Below is a more exhaustive list of my open source work, but including more minor projects/things I have done quite a well ago. I’m happy to talk about any of these, but I might not be able to rattle details off the top of my head without refreshing my memory. My more significant and recent open source work is in my CV.

Haskell:

Many of these libraries were created in 2017 in part of a process of self learning Haskell at a deeper level. This was before I had industry experience in Haskell, though I had been using it as a hobbyist periodically since 2002.

Unlike some of the projects listed in my CV these weren’t developed with a particular application in mind, but I do thing they contain some interesting ideas nevertheless.

Disjoint-set-stateful

Disjoint-set-stateful is a Haskell implementation of a disjoint-set data structure in the ST monad. It uses mutable unboxed arrays internally so should be quite fast.

Freelude

Freelude is intended to work as a replacement Prelude, generalising concepts such as categories, functors, and even applicatives and monads, so they can be applied to more datatypes, such as sets and unboxed vectors. An overview of Freelude can be found in the main page of it’s hackage documentation.
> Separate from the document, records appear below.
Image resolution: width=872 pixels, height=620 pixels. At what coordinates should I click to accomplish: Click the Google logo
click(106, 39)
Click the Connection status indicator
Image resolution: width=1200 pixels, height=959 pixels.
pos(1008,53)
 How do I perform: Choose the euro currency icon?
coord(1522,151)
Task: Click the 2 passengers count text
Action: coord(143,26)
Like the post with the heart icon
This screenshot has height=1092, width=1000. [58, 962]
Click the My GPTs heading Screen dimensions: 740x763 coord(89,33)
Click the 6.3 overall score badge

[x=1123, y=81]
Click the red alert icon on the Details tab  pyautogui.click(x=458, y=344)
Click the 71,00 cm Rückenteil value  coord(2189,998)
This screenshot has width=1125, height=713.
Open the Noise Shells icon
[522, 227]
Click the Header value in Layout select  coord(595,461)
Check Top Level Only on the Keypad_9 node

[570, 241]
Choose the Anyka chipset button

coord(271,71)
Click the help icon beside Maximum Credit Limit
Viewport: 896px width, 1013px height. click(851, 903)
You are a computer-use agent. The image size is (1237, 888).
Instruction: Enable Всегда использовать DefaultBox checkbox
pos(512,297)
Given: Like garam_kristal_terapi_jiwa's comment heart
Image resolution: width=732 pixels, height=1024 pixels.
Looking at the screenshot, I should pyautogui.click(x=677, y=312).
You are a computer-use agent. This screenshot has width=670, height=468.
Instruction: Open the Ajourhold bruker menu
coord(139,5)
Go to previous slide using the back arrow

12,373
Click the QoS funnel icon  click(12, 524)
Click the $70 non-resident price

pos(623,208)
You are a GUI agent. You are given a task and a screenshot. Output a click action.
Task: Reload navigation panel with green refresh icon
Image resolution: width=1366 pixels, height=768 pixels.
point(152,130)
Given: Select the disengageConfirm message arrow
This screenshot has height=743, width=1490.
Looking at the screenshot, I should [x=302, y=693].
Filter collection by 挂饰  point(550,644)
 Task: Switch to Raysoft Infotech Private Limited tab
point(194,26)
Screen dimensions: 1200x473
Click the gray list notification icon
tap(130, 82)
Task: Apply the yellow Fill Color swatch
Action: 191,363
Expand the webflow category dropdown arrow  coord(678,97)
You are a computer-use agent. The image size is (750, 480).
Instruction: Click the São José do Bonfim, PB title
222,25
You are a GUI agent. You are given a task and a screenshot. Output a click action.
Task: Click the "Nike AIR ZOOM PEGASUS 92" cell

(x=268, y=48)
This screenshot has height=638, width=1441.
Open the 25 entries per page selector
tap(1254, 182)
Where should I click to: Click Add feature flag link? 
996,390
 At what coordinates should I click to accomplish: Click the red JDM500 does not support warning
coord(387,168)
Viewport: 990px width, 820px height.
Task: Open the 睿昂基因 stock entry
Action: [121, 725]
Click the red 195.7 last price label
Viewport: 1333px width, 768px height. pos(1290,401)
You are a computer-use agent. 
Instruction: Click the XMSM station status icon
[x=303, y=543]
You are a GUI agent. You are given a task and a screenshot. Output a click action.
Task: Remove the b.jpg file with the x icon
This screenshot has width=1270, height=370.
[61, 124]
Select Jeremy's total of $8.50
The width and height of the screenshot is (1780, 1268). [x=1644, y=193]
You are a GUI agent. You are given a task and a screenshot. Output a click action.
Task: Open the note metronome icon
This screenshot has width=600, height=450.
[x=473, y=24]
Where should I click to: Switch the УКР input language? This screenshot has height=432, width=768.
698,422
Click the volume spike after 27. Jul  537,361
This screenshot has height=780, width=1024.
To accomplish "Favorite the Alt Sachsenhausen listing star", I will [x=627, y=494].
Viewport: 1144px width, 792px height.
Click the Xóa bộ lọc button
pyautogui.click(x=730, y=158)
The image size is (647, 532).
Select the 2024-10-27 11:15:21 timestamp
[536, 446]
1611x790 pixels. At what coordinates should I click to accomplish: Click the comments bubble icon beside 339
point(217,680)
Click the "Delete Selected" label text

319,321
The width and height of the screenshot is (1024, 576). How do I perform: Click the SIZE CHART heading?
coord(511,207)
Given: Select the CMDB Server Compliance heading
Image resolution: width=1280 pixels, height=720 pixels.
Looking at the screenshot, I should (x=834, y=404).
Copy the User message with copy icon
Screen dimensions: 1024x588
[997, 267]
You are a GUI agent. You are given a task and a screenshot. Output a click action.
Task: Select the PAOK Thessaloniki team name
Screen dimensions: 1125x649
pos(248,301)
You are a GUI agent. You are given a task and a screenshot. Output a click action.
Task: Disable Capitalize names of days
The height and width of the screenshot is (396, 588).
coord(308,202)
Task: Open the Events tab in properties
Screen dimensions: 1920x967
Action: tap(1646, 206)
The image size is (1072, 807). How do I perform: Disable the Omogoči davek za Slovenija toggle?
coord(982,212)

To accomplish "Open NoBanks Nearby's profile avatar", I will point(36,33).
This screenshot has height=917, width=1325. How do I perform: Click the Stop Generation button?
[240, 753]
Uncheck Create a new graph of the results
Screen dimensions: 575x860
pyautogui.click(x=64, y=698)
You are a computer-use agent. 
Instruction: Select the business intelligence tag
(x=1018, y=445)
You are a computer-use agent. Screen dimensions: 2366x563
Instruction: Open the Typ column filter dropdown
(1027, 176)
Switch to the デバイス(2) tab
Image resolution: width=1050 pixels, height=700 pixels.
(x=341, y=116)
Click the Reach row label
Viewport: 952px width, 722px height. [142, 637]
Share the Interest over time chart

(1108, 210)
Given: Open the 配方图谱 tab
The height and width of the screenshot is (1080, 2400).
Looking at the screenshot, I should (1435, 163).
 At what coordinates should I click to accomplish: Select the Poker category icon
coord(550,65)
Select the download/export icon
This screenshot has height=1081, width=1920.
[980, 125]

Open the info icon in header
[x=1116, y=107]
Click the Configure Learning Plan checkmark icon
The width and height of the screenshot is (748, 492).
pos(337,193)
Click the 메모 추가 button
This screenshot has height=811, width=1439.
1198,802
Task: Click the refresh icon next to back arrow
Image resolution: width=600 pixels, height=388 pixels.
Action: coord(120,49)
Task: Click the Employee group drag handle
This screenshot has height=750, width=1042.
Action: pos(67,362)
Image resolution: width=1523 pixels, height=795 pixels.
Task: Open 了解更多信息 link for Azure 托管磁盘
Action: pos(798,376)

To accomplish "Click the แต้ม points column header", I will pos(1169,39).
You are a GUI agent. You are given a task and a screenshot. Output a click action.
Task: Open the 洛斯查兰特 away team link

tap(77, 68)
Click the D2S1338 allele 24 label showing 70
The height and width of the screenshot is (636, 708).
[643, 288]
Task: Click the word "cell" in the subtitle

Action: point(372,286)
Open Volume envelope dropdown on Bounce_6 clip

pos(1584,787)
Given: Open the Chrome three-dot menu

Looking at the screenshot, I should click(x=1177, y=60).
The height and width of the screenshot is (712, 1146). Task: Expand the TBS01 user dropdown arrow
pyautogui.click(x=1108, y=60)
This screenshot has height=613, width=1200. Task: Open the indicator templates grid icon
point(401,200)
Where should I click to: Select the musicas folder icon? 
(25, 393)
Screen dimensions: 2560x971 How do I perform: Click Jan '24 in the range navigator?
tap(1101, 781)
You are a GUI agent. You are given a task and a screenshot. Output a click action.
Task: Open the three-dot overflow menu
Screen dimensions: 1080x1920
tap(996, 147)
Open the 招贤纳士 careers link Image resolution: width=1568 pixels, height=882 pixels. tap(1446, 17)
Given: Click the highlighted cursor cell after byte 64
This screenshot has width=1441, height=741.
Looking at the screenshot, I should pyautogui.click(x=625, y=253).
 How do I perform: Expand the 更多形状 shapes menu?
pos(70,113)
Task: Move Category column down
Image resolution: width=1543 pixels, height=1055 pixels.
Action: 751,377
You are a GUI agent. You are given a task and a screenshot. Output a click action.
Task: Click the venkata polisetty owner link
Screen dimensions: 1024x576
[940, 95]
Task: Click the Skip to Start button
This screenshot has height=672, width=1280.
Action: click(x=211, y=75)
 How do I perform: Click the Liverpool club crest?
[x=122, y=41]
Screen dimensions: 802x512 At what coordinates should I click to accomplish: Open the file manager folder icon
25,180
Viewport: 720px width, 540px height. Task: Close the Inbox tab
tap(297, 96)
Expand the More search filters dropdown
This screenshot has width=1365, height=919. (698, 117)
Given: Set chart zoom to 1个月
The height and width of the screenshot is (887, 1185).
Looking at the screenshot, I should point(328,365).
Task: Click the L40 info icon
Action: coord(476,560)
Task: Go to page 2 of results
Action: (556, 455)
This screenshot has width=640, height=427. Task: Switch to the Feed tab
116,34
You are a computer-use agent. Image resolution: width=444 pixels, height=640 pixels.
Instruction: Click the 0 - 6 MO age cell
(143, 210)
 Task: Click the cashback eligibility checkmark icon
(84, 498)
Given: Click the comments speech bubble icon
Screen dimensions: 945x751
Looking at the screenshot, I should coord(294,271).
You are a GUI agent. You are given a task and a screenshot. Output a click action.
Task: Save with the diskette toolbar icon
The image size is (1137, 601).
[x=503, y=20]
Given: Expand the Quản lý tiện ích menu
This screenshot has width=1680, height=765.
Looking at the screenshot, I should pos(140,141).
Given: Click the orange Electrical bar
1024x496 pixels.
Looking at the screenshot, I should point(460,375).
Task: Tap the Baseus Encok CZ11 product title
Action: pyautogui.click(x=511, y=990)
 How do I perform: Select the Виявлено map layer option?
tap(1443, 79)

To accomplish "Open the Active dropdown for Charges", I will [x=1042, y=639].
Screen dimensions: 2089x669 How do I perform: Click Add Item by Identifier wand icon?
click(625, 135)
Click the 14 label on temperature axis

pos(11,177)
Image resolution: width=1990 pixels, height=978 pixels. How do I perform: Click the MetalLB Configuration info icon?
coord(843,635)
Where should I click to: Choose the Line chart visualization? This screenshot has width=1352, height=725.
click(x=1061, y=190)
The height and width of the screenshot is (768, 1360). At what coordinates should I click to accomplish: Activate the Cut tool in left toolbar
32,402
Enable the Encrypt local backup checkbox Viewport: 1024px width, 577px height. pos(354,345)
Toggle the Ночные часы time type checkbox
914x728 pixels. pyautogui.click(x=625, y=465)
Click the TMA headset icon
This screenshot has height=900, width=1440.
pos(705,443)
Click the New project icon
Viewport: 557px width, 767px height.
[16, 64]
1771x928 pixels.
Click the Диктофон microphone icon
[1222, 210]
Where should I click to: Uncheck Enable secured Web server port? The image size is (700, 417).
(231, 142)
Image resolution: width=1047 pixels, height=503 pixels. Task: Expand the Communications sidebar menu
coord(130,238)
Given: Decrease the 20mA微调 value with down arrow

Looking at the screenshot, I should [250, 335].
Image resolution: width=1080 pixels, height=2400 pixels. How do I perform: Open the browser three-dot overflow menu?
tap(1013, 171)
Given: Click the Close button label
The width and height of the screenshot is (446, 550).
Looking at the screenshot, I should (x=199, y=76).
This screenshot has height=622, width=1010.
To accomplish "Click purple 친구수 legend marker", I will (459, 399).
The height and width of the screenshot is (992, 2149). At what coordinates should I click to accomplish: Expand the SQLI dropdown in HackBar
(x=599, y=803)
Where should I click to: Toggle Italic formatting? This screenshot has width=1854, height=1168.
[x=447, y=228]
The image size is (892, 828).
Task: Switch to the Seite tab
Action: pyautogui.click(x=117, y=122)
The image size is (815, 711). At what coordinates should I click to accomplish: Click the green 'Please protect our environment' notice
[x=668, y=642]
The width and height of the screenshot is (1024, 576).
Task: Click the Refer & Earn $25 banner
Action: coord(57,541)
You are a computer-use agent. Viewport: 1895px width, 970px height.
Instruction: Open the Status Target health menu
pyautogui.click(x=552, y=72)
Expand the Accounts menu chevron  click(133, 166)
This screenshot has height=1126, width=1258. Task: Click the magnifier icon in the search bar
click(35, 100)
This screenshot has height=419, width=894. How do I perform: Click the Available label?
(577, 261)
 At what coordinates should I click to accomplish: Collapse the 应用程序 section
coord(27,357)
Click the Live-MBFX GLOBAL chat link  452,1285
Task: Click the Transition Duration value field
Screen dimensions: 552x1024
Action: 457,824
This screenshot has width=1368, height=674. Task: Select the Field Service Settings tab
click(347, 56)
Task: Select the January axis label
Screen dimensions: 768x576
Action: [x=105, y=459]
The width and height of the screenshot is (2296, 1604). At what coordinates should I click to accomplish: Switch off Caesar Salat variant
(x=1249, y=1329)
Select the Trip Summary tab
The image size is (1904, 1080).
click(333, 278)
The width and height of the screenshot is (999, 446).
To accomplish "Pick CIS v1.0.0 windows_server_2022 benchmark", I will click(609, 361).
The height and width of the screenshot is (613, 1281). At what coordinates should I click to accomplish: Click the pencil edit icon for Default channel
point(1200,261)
This was presented at the October 2017 FP-Syd meetup.

Indextype

Indextype is a package of a number of type families that can be used to not only select elements from tuples, functions and constructors, but also form constraints such as “this type is a pair”. Freelude uses this package directly. More information on Indextype is best found on it’s hackage page.

Polydata

Polydata allows one to encapulate polymorphic data in a way that it can be passed into functions in a generic way that perserves it polymorphism. More details can be found in the hackage documentation for polydata-core. Polydata also depends on Indextype.

Typed-streams

Typed-streams is an attempt to get C-like performance out of Haskell code which uses higher level concepts like folds, maps, and list like appends. By being more explicit about the way “lists” or “streams” are constructed than the usual list constructor, we can sometimes help GHC compile to C like loops. The typed-streams hackage documentation gives an example of code which using lists runs quite slowly but using typed-streams allows for C-like performance.

Static-closure

Static-closure is an implementation of applicative style serialisable data and arbitary functions, made possible with the StaticPointers extension to GHC. Whilst Distributed-closure is a similar module, Static-closure is more flexible, has less unsafe typecasts in it’s implementation, and includes a Template Haskell approach to deriving instances which eliminates significant boilerplate.

Generic-enum

Generic-enum is a backwards compatable replacement of the standard Haskell Enum class which allows one to directly produce non-list data structures from functions such as enumFrom. This can be useful when one wants to use the standard enum function to generically produce infinite structures, which could loop forever if an intermediate list is created.

Map-classes

Map-classes provides typeclasses for a variety of colletion types, so one can write generic algorithms which work on many implementations of collections without changing code.

Atomic-File-Ops

Atomic-File-Ops has some utility functions for atomically modifying files, such that readers only ever see the before written or after written state, not an intermediate state, as long as they do all their reads from one file handle.

C#:

Battletech Mods

A variety of mods for the game Battletech, using Harmony to patch CLR methods at runtime and reflection to change ingame private data.